Polynomials Roots in Abstract Algebra

Question

This is perhaps a silly question, so forgive me as I am not used to studying abstract algebra and the like.

In Lipschutz's Linear Algebra, he mentions how the roots of a polynomial over some field $K$ will depend on the nature of $K$ (previously in the book, the reader was fine thinking of any old field). Obviously this follows from certain polynomials (most prominently $f(x) = x^2+1$) having roots in $\Bbb C$ as opposed to in $\Bbb R$. What I'm curious about is the connection between this notion of polynomials (as mappings from one set to another) to the notion of polynomials as rings, where we speak of $x = (...0,1,0), x^2(...1,0,0), etc.$ as forming the basis of the vector space of polynomials. I understand how this basis can be used to construct any conceivable polynomial as a linear combination using the scalars from the field over which the given polynomial space is taken. But what does it mean for this more abstract representation of polynomials to have a root? I can't just substitute in $x=5=(...0,5,0)$, whatever that would even mean.

Hoping someone can shed some light or point me to a useful resource here.

Answer 1

When $K$ is a field, in algebra we usually speak of the abstract polynomials $K[x]$, which is a purely formal construction in which each element is a finite sequence $f = (f_0, f_1, f_2, \ldots)$ which is eventually zero, and we can define addition/subtraction/scalar multiplication pointwise, and multiplication of polynomials $fg = (f_0 g_0, f_1 g_0 + f_0 g_1, \ldots)$, or more formally $$(fg)_k = \sum_{i + j = k} f_i g_j$$ just as you would for polynomials.
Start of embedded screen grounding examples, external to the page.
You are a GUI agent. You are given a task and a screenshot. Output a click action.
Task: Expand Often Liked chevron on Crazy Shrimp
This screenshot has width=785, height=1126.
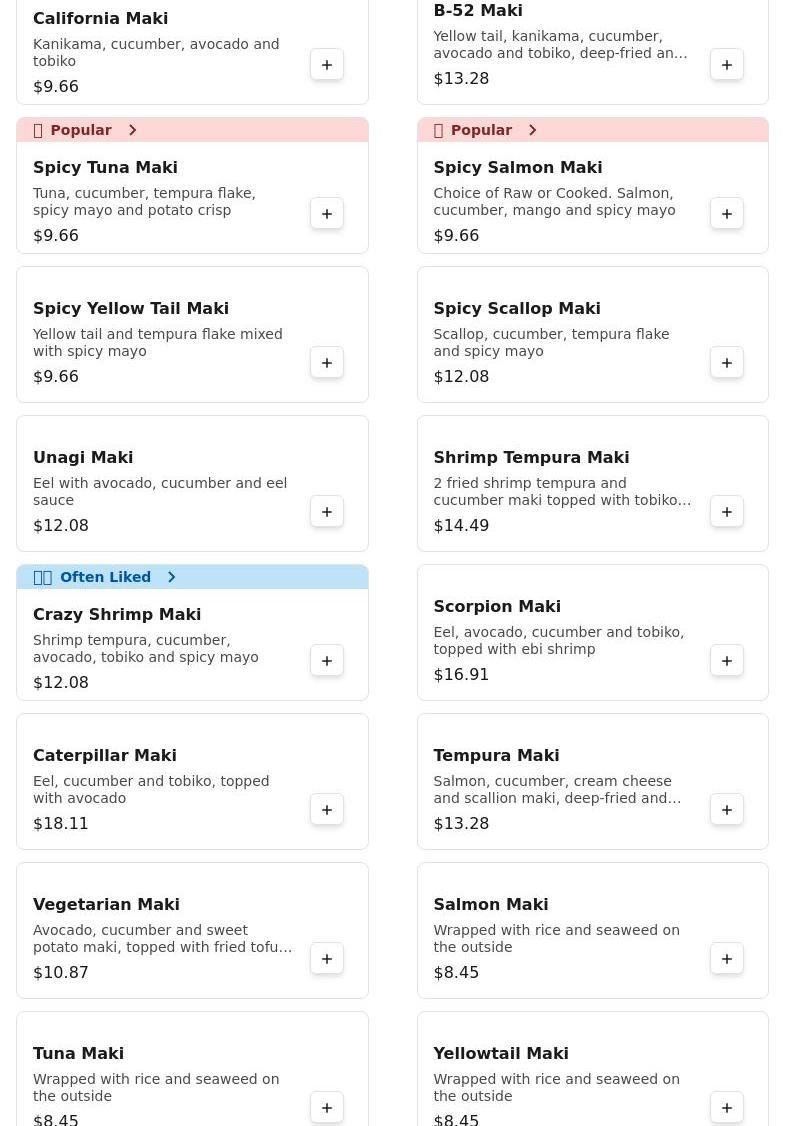(x=172, y=577)
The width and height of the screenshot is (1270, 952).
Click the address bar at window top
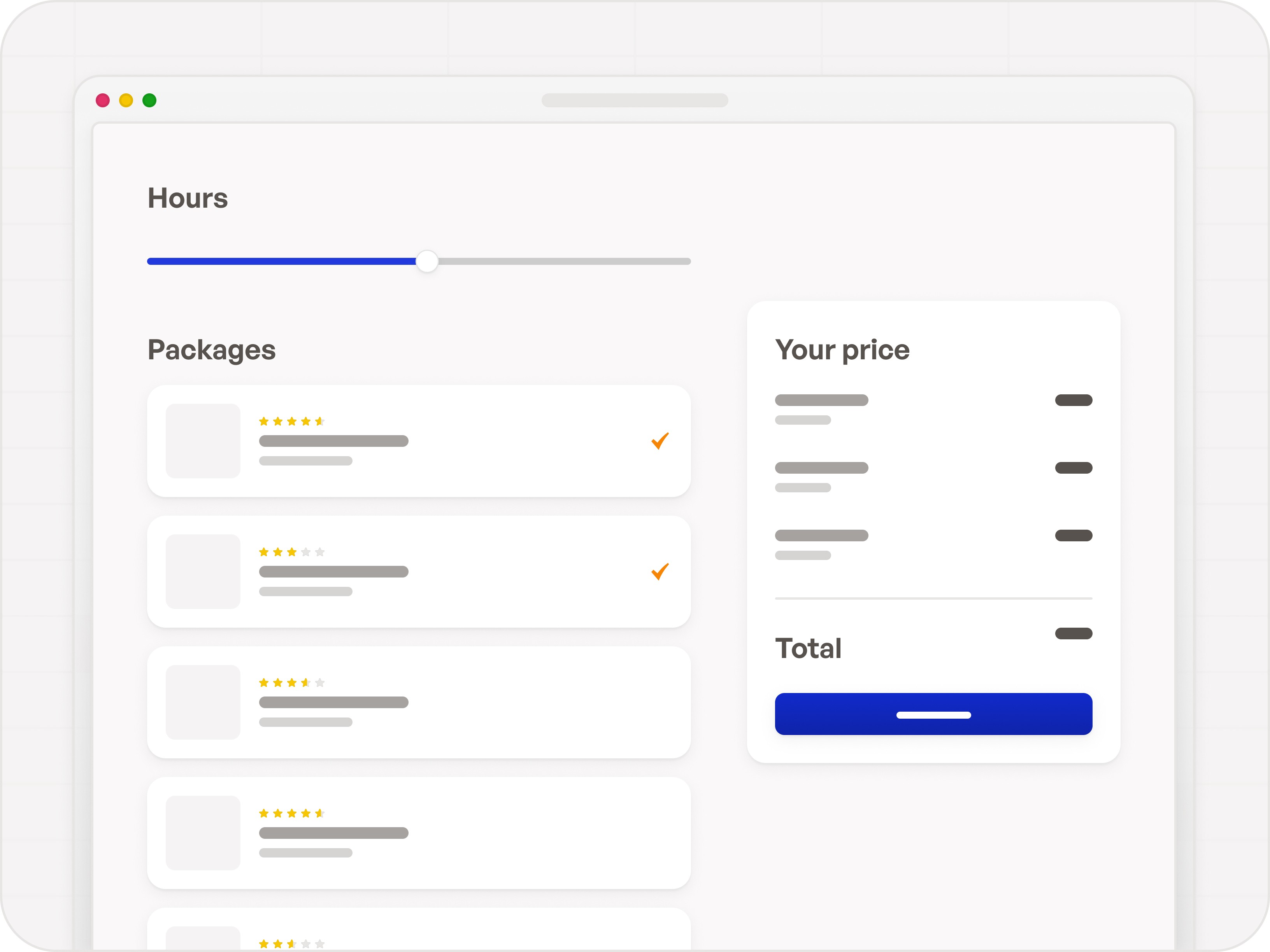click(x=635, y=100)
Because this notation is quite inconvenient, one usually writes the "formal sum" $f = \sum_{i \geq 0} f_i x^i$ which allows quite concise notation like $f = x^10 - x$, but it should be understood that this is just alternative notation for a formal construction with sequences.

Each polynomial $f$ gives a function $e_f \colon K \to K$ by evaluation ($e$ stands for "evaluation" here), where whenever $k \in K$ is an element of the field we define $e_f(k) = \sum_{i \geq 0} f_i k^i$. However, not every function $K \to K$ is of the form $e_f$ for some polynomial (for example the absolute value function when $K = \mathbb{R}$ is not a polynomial), and unless the base field is infinite we cannot in general determine the polynomial $f$ from the function $e_f$. For example, if $K$ is a finite field with $q$ elements, then the polynomial $f = x^q - x$ is clearly nonzero as a formal polynomial, but $e_f(k) = 0$ for all $k \in K$.

However, we always say that a polynomial $f$ has a root at $k \in K$ if $e_f(k) = 0$: this definition always does the right thing. One can always prove that if $e_f(k) = 0$ then $(x - k)$ divides $f$, as in $f = (x - k)g$ for some other polynomial $g \in K[x]$. So you could equivalently define roots of the polynomial $f$ by looking at the linear factors of $f$.

You also asked about polynomials like $f = x^2 + 1 \in \mathbb{R}[x]$. We would say that this has no roots in $\mathbb{R}$, because $e_f(k) > 0$ for all $k \in \mathbb{R}$, or (equivalently) it has no linear factors $(x - k) \in \mathbb{R}[x]$. However, it does have roots over $\mathbb{C}$, meaning that when we view $f$ as an element of $\mathbb{C}[x]$ it can be factored $f = (x - i)(x + i)$. So the existence of roots always will depend on the field $K$.